Previous generations could never have grasped the deep tragedy in that famous painting of Millet that inspired Edwin Markham to write his “Man with the Hoe.” Our generation, however, is thrilled by it. And is there not something terribly tragic about the lives of the great masses who pierced the colossal stone cliffs of the Simplon, or who are building the Panama Canal? They have and are performing a task that may safely be compared with the extraordinary achievements of Hercules; works which, according to human conception, will last into eternity. The names and the characters of these workmen are unknown. The historians, coldly and disinterestedly, pass them by. Baseball-He-Got-It-From-His-Mom-Shirt
The new drama has unveiled this kind of tragedy. It has done away with the lie that sought to produce a violent dramatic effect through a plunge from the sublime to the ridiculous. Those who understand Tolstoy’s “Power of Darkness,” wherein but those of the lowest strata appear, will be overwhelmed by the terrible tragedy in their lives, in comparison with which the worries of some crowned head or the money troubles of some powerful speculator will appear insignificant indeed. That which this master unfolds before us is no longer a plunge from heaven to hell; the entire life of these people is an Inferno. The terrible darkness and ignorance of these people, forced on them by the social misery of dull necessity, produces greater soul sensations in the spectator than the stilted tragedy of a Corneille.

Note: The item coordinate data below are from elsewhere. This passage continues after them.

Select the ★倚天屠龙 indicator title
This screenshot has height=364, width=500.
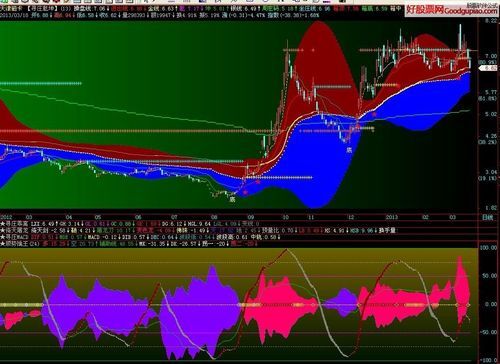15,230
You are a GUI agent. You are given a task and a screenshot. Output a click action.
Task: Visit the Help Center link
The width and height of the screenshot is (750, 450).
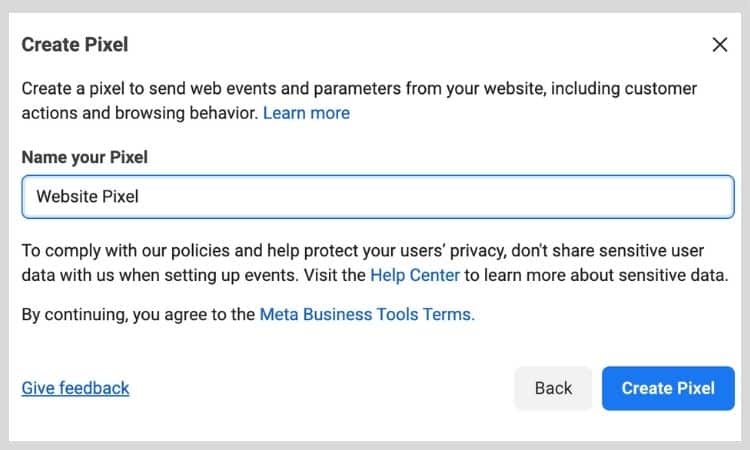pos(415,275)
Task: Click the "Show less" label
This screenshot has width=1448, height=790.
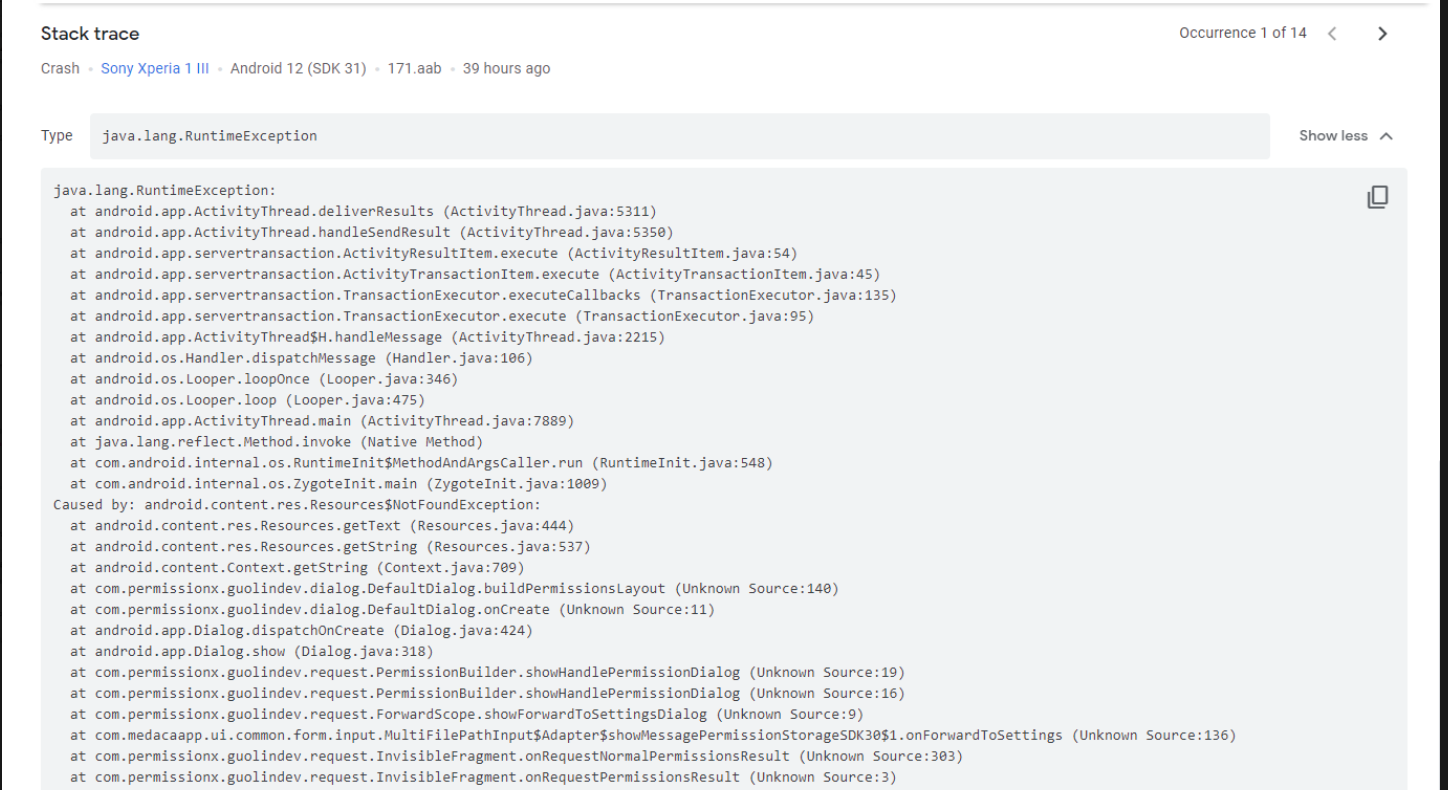Action: (1333, 135)
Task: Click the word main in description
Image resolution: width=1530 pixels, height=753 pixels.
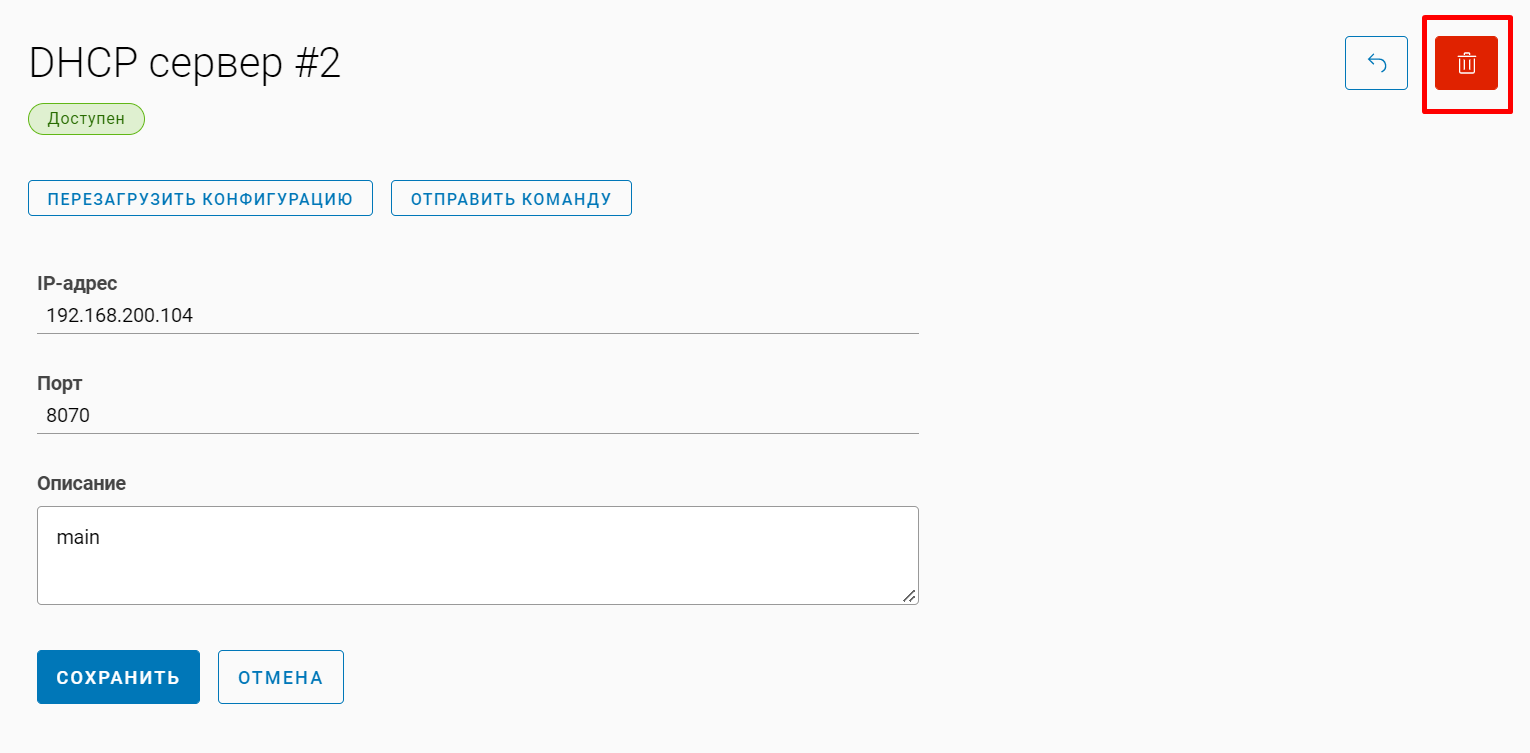Action: (78, 538)
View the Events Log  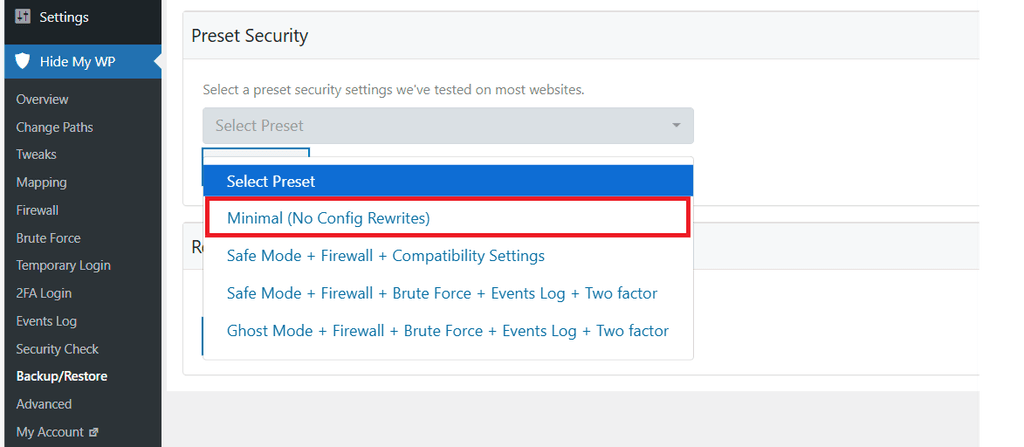(x=46, y=321)
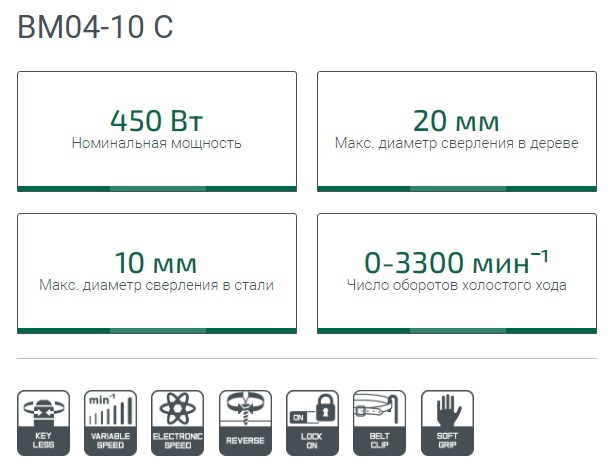Click green bar under the 20 мм card
The width and height of the screenshot is (613, 469).
coord(457,188)
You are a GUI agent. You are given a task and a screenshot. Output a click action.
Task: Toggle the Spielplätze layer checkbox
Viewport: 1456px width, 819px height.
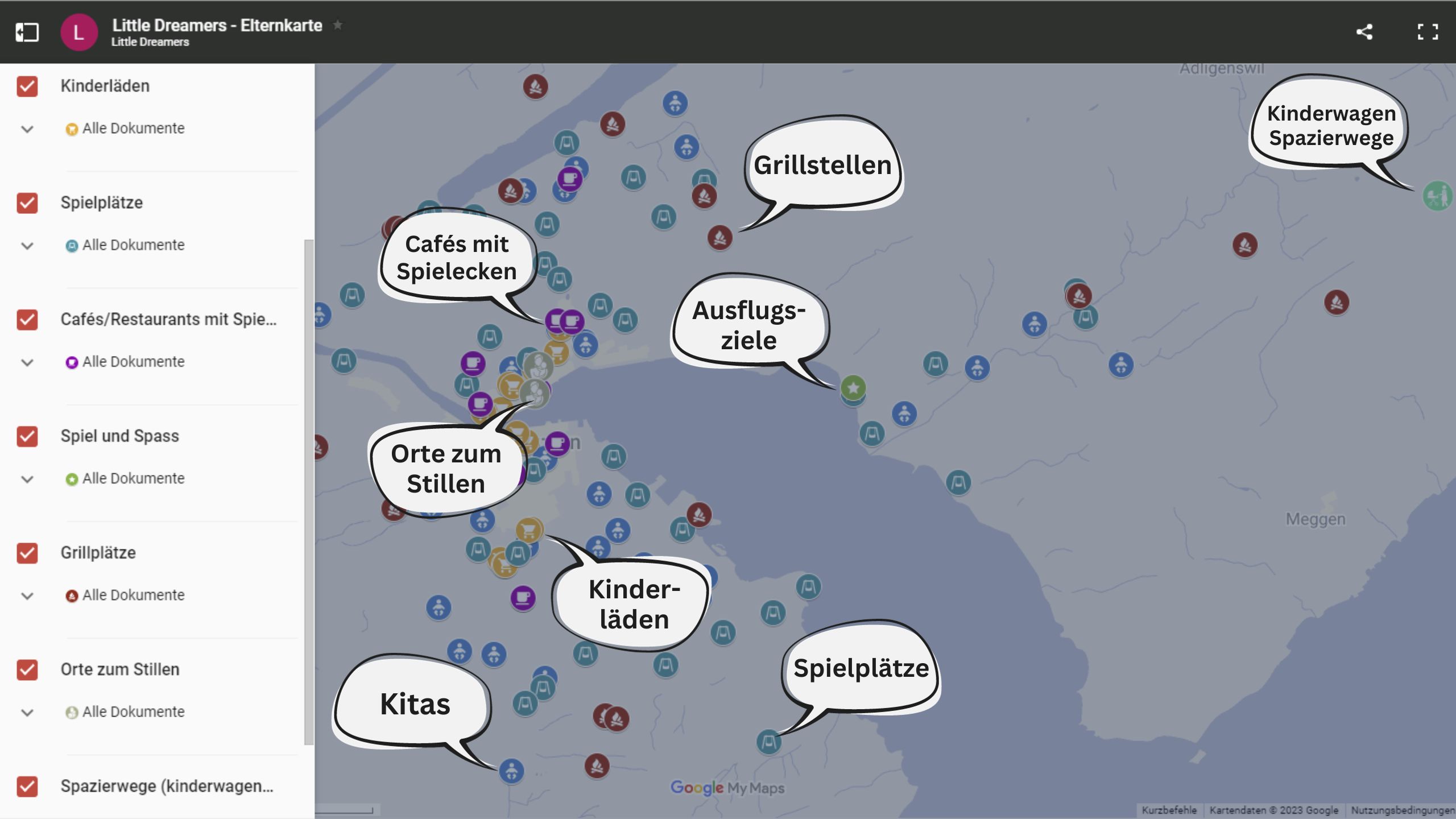27,203
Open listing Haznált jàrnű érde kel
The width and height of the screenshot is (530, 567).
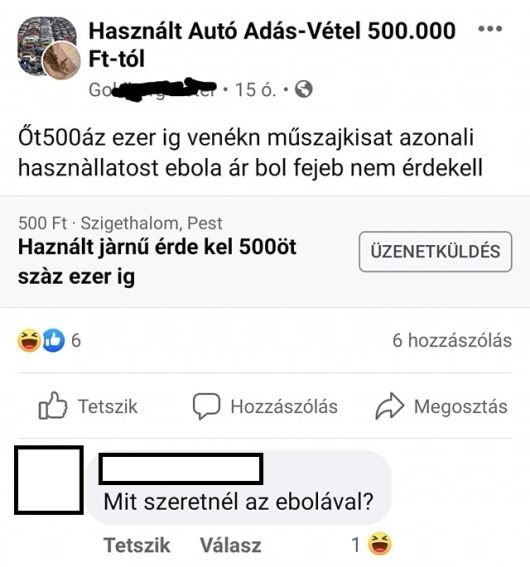pyautogui.click(x=157, y=261)
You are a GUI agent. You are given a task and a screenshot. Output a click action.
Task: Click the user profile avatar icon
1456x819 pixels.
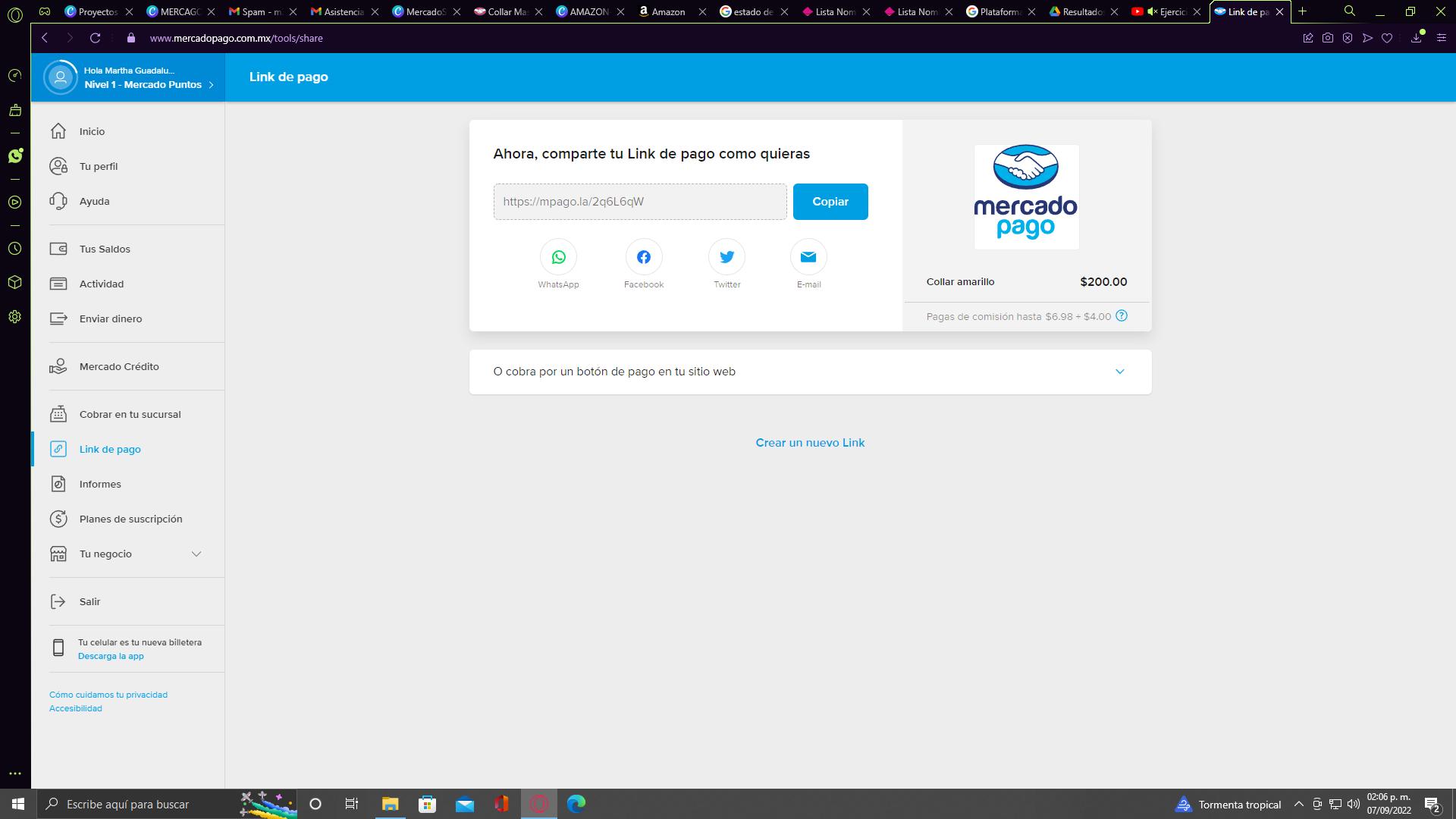[x=61, y=77]
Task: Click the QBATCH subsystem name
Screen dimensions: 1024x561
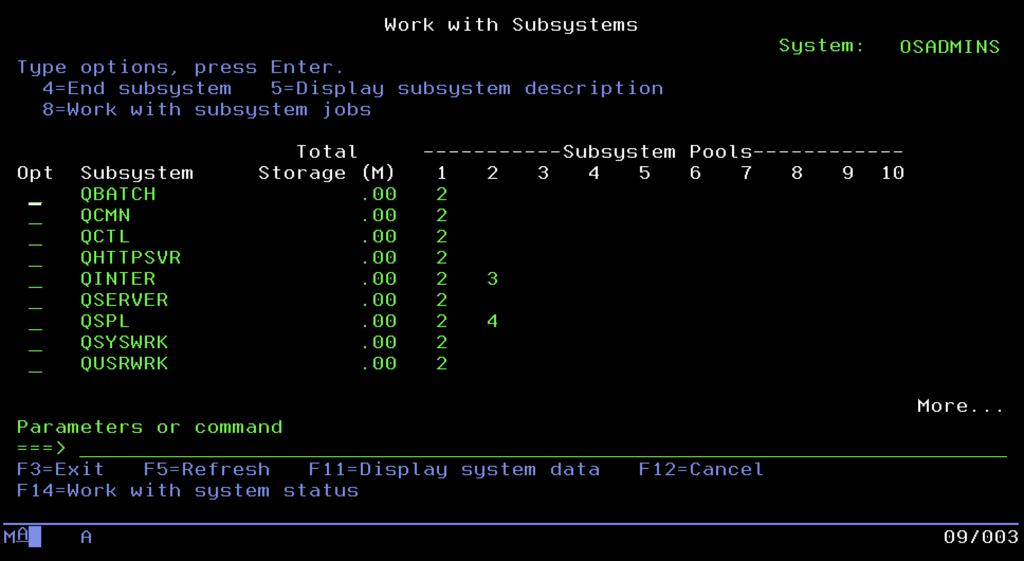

Those who witness a performance of Gerhart Hauptmann’s “Hannele” and fail to be stirred by the grandeur and depth of that masterpiece, regardless of its petty poorhouse atmosphere, deserve to see nothing else than the “Wizard of Oz.” And again is not the long thunderous march of hungry strikers in Zola’s “Germinal” as awe-inspiring to those who feel the heart beat of our age even as the heroic deeds of Hannibal’s warriors were to his contemporaries?
The world stage ever represents a change of participants. The one who played the part of leading man in one century, may become a clown in another. Entire social classes and casts that formerly commanded first parts, are to-day utilized to make up stage decorations or as figurantes. Plays representing the glory of knighthood or minnesingers would only amuse to-day, no matter how serious they were intended to appear. Once anything lies buried under the bulk of social changes, it can affect coming generations only so far as the excavated skeleton affects the geologist. This must be borne in mind by sincere stage art, if it is not to remain in the stifling atmosphere of tradition, if it does not wish to degrade a noble method, that helps to recognize and disclose all that is rich and deep in the human into a commonplace, hypocritical and stupid method. If the artist’s creation is to have any effect, it must contain elements of real life, and must turn its gaze toward the dawn of the morn of a more beautiful and joyous world, with a new and healthy generation, that feels deeply its relationship with all human beings over the universe.